> **CHALLENGES**
**A)** In the article about Hillary Clinton's Puerto Rico campaign, list every type of delegate it mentions.
**B)** Carry the article about Hillary Clinton's Puerto Rico campaign forward from its final sentence.

By the time the deal that probably finally sealed Hillary Clinton’s political fate was reached in Washington early Saturday evening, she was far from the problems of delegates, superdelegates, half-delegates or anything of the sort. Geographically, of course, she was 1,500 miles away from the Democrats’ Rules and Bylaws Committee meeting, but in spirit, she might as well have been on another planet.
For six hours Saturday, as her close advisors battled in a D.C. hotel ballroom to salvage some vague hope of rounding up enough delegates to stop Barack Obama from emerging as the Democratic nominee for president, Clinton hung out on the back of a souped-up pickup truck, chugging along at 20 miles per hour through the streets of San Juan’s suburbs. She was just a few yards behind a semi loaded with several dozen giant speakers, blaring campaign slogans and theme songs loud enough to set off car alarms just by driving by. It was her final get-out-the-vote gambit in Puerto Rico, a full-on caravana, just like the local politicians do (and, as an announcer kept shouting over the P.A. system at Puerto Rican voters, “the way you would want” her to campaign). The legendary salsero Willie Colón sang, over and over again: “34 years of experience” — the sound truck blasting the minute-long song nearly 50 times an hour, while occasionally switching to a reggaeton campaign anthem or a different salsa tune. “In any emergency, I’m going with Hillary, for her conviction and eloquence.” It was catchier in Spanish, at least the first 100 times you heard it.

> **DATA SHOWN**
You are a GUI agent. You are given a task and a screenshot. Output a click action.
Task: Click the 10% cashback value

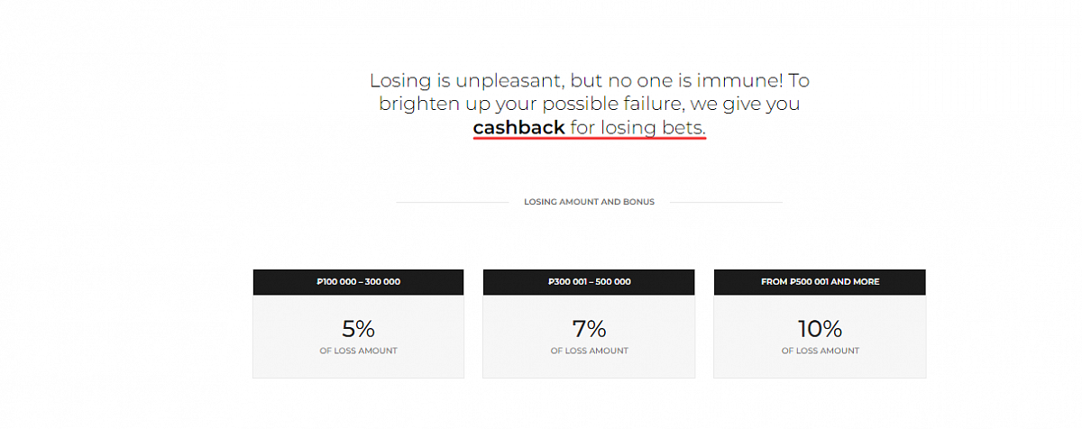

> **TASK-BY-TASK OUTPUTS**
**A)** delegates, superdelegates, half-delegates

**B)**
The effort, and all the other love Clinton threw Puerto Rico’s way before the election — including two trips in the last week and plenty of visits from Bill and Chelsea — paid off: Clinton won the commonwealth’s primary Sunday by a margin of 68-32, beating Obama handily and taking a majority of its 55 delegates to the convention. “I have four words for you,” Clinton said Sunday afternoon, bidding the island farewell at a victory party. “Te quiero Puerto Rico!” (“I love you, Puerto Rico!”)
But turnout among the island’s residents, who don’t often get excited about national politics, was so low that the win gave Clinton only a small bump in the overall popular vote — which was the entire rationale for all of her time and energy here. Aides knew by the time they landed in San Juan Friday night (two hours late for a rally in a downtown plaza) that the treasure-trove of votes they once thought they’d find here wasn’t likely to materialize. But the final vote total was even less than they’d expected.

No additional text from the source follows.